“When we do for those in need what they have the capacity to do for themselves, we disempower them.” – Toxic Charity
Melvin is a single dad of six, living in a small tribal community in Central America. He and his family live in extreme poverty and have struggled, especially since the recent death of his wife. Melvin has no work and no longer hunts for food due to the diminution of their tribe’s land and consequent lack of wild animals. His face is worn and tired and his expression is downcast. His words echo with a hollow hopelessness.
A young missionary couple from the city a few hours away has moved to the base of the tribe’s mountain and they have been investing time building relationships, getting to know the indigenous culture and language and discipling those interested in a new life in Christ. Along with a couple pastors, this missionary team began assessing the main physical needs of the tribe. While listening to the members of the community and collaborating with the tribe’s chief, they came up with a community development project plan and the first priority was to construct safer houses for the families.
It would be much faster to pay a contractor and team of construction workers to erect ten new homes, but the goal of this particular project is more than providing physical roofs and walls. It is about bringing back a sense of dignity to the individuals and raising the morale of the group.

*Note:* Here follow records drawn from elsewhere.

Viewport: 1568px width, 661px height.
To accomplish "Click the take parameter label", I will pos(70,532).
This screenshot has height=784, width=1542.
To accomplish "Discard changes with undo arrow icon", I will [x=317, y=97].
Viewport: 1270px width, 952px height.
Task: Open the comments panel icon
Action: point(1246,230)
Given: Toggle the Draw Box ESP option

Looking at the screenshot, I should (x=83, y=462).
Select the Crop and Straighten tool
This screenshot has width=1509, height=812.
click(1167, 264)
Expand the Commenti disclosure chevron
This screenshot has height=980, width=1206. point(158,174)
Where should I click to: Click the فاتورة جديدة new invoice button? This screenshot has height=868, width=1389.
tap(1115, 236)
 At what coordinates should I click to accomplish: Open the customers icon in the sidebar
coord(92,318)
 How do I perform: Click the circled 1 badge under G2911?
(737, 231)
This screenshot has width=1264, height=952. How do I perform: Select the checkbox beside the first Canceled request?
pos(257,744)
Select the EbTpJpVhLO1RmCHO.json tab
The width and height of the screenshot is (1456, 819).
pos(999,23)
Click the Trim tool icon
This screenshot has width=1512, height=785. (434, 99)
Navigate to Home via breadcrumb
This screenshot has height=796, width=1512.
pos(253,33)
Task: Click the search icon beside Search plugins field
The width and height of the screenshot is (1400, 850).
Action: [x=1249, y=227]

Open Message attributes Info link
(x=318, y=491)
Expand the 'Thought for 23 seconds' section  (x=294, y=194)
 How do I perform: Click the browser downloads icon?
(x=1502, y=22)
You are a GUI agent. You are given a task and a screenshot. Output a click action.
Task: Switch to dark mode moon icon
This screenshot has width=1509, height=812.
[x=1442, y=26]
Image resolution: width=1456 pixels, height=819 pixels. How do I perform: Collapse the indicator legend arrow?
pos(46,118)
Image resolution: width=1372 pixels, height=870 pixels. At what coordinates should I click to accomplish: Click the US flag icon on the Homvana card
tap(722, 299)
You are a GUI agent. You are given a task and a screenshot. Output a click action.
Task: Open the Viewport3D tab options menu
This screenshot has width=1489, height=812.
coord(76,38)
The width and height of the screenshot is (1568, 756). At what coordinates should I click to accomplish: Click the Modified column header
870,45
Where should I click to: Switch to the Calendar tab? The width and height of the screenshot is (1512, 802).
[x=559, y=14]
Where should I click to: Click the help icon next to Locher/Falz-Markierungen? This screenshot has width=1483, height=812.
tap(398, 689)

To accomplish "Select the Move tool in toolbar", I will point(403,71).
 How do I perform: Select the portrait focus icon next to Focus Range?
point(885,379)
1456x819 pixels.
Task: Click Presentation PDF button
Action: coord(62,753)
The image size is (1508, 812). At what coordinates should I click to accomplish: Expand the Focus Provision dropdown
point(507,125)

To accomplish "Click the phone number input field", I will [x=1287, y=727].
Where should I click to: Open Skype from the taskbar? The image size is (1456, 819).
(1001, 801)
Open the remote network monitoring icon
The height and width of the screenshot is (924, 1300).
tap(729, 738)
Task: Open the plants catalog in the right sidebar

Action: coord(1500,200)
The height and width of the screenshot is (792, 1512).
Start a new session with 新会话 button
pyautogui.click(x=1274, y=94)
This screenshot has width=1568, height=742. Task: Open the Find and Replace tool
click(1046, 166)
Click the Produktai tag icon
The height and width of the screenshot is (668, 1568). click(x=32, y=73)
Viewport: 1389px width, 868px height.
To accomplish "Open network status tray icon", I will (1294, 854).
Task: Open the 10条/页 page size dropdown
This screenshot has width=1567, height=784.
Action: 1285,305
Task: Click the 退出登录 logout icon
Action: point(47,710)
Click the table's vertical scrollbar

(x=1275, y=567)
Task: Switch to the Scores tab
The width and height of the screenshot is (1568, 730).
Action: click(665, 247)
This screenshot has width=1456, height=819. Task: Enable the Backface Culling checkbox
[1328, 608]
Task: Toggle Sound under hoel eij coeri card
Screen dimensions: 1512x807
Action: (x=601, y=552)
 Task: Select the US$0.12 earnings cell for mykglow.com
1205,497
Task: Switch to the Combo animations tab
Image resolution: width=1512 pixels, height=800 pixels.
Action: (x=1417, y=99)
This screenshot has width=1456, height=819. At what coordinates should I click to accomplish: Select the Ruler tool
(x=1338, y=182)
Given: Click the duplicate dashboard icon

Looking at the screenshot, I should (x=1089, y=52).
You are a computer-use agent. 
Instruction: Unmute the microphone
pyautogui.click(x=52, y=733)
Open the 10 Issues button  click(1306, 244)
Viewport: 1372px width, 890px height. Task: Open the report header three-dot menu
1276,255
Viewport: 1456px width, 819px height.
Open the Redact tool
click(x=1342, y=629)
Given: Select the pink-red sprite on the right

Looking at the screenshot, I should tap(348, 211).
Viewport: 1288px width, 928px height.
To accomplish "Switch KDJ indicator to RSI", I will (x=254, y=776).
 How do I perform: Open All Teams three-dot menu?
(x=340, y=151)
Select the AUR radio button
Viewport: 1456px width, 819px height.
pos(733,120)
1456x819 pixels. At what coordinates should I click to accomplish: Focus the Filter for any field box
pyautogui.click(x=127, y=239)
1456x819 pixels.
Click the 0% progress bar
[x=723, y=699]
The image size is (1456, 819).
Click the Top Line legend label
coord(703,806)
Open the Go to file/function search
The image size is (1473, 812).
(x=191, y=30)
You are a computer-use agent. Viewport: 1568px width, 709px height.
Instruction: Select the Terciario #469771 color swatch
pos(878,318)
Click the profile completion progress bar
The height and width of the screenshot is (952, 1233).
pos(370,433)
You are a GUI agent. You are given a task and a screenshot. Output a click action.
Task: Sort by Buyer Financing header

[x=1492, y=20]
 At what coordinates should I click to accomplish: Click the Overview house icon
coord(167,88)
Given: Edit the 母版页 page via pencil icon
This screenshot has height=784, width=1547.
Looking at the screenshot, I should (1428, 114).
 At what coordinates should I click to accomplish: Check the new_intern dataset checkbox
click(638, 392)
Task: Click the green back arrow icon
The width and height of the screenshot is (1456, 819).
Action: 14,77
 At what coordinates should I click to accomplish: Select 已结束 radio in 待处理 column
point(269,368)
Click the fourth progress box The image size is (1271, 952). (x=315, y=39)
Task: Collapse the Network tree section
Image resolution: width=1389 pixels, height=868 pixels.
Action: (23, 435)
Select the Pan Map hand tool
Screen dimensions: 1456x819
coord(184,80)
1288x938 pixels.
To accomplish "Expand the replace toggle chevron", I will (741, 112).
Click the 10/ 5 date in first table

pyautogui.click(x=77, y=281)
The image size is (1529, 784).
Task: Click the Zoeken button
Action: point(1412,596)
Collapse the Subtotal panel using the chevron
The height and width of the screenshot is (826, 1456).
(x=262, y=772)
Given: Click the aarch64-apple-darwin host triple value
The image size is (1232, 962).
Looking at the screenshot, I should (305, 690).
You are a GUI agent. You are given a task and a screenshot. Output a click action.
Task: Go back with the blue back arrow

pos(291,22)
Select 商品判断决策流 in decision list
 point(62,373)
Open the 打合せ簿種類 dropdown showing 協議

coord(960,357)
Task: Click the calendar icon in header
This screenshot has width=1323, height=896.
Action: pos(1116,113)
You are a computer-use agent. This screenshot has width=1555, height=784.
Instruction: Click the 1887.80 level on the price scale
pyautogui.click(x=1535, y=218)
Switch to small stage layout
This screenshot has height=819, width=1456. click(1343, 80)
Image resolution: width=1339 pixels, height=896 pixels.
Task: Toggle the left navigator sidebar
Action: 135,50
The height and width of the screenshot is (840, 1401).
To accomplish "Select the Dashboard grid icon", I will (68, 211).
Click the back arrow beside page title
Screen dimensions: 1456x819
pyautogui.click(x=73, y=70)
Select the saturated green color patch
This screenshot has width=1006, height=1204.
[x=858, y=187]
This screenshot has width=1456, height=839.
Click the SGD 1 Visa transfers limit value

“The goal is to see people restored to being what God created them to be: people who understand that they are created in the image of God with the gifts, abilities, and capacity to make decisions and effect change in the world around them; and people who steward their lives, communities, resources, and relationships in order to bring glory to God.” – When Helping Hurts
So, the group began to implement the first steps of this plan. They paid a small team of workers from the city to begin the first phase of house construction in the community and to teach the moms, dads and older children the skills necessary to complete their homes and eventually help their neighbors construct their new houses. Through this long process, men and women are regaining a sense of self-worth and pride in their work. But then came the American missions team…
With their good intentions and willingness to help, they came to Melvin’s tribe. Seeing the small amount of labor left to finish Melvin’s house, they made the executive decision to finish it for him. As able-bodied Melvin stood watching beside his six children, a team of “strangers from the North” robbed him of his opportunity to finish what he started and provide something nice for his family. Instead of feeling pride for completing something made with his own two hands, a dependency-on-the-white-man complex was perpetuated.
But what a blessing! With pats on each other’s backs and an abundance of Instagram-worthy selfies, the U.S. missions team returned to their church to show the slideshow of how they had labored for the Lord in Central America.
Never do for someone what you can do with them.
Sometimes our charitable efforts can actually take a toll on the self-esteem of those we serve. We in North America are very task-oriented and we like to see fast results. A huge lesson that all mission trip leaders should understand before traveling is: you don’t always know best. Listen to the indigenous leaders and pastors and missionaries. DO NOT override their decisions or plans just because you think you have a better idea.
Unhealthy missions partnerships are formed when native hosts feel obligated to cater to the domineering mission groups because they bring the financial support. Be as open and transparent as possible about this.